Two people lifting a pencil to write

I have been thinking about writing sentences lately. This is not, as you might expect, because I write this column. But because after twenty-eight years, my children’s English teacher is retiring. This is the woman responsible for teaching all of my children how to write sentences.

Complete sentences. Structured sentences. Vibrant sentences. Beautiful sentences.

Sentences with more than two words.

I am thinking about sentences because this teacher introduced my kids to something she called Stretch Sentences. These were homework assignments in which students had to write creative, extended sentences using their weekly vocabulary words. For example: Write a well-developed, stretched interrogative sentence using three vocabulary words.

“What’s a well-developed, interrogative sentence?” my son asked.

“That is.” I told him.

“What is?”

“Yes, that is too, but I think you need you need a few more vocabulary words.”

And then he asked his mom for help.

When my older son was in her class he liked to push the boundaries of these writing exercises. When the assignment read Write an imperative sentence using at least three of your vocabulary words, he would scribble back in barely-legible script Write an imperative sentence using the words homework, shortcut, and risky.

Now, as a teenager, he writes persuasive critiques on the shortcomings of writers like William Shakespeare.

Before my children started writing Stretch Sentences in fourth grade, I had no idea there were so many different kinds. Declarative, Imperative, Interrogative, just to name a few.

When I was growing up, there was only one kind of sentence—Avoidative—and I did all I could to bypass writing assignments in school. Even in college I successfully managed to curtail my written word output. I enrolled in a class appropriately titled, English for Engineers.
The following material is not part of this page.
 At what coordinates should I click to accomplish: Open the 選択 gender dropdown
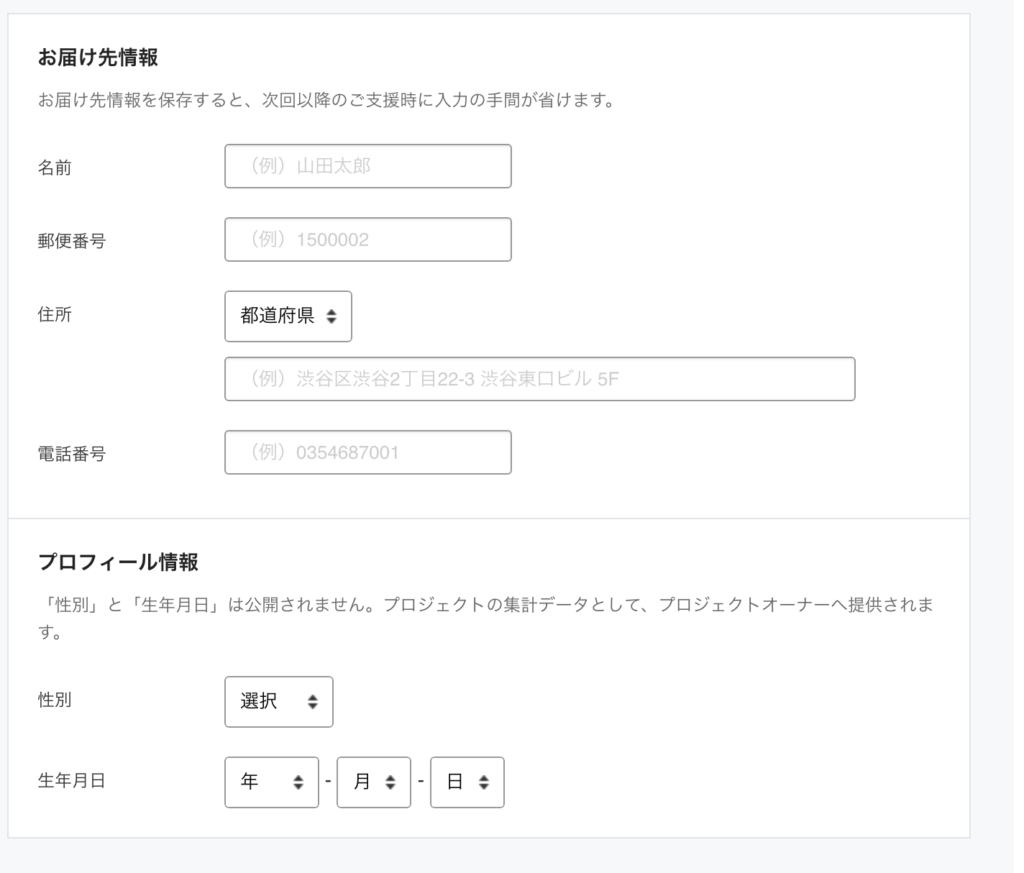pyautogui.click(x=279, y=702)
The course description was short and to the point: This class is for engineering majors who need to fulfill their English requirement.
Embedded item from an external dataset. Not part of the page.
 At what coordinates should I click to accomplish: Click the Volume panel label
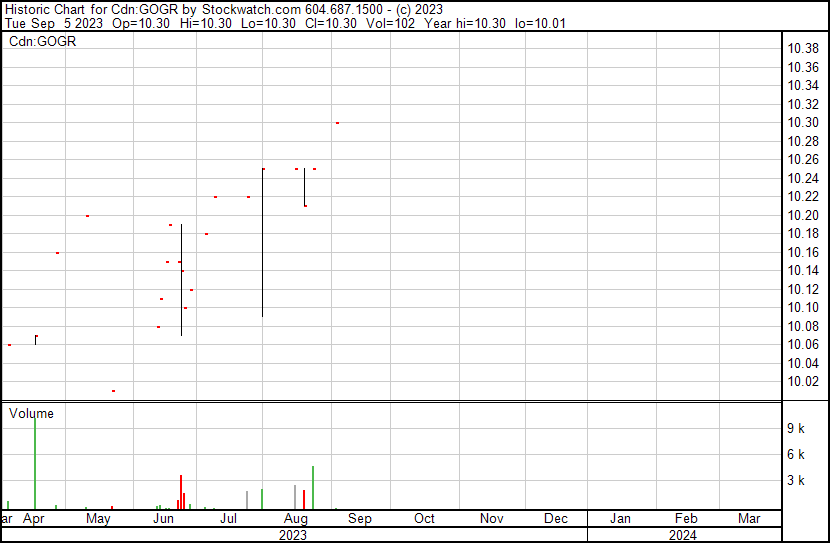click(x=31, y=414)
I think I was struck by the elegance of the sentence, so I enrolled. I was lucky to get in. It was popular course among uncommunicative engineers like me.

But I learned two things. One, never end a sentence in a preposition. And two, it is useful to know an English major who can identify mysterious parts of speech like “prepositions”.

Later in life I learned to write with a little more clarity after an extensive report I drafted came back from my hot-headed boss with the one-word sentence Incomprehensible! scribbled across the top. She didn’t even bother to mark it up, which was surprising given that she was an English major.

Of course, as an engineer, I naturally questioned her reading ability. After that I had a lot more time to reflect on the concept of appropriate sentence structure.

All of this got me thinking about sentences. So I did a little research.

The shortest sentence by most accounts is Go. The longest sentence, according to the Guinness Book of World Records, is a 4,391 word gem written by James Joyce in his masterpiece, Ulysses. I tried to read Ulysses once, but I fell asleep reading the title.

Other married jokesters claim the longest sentence in the world is really, I do.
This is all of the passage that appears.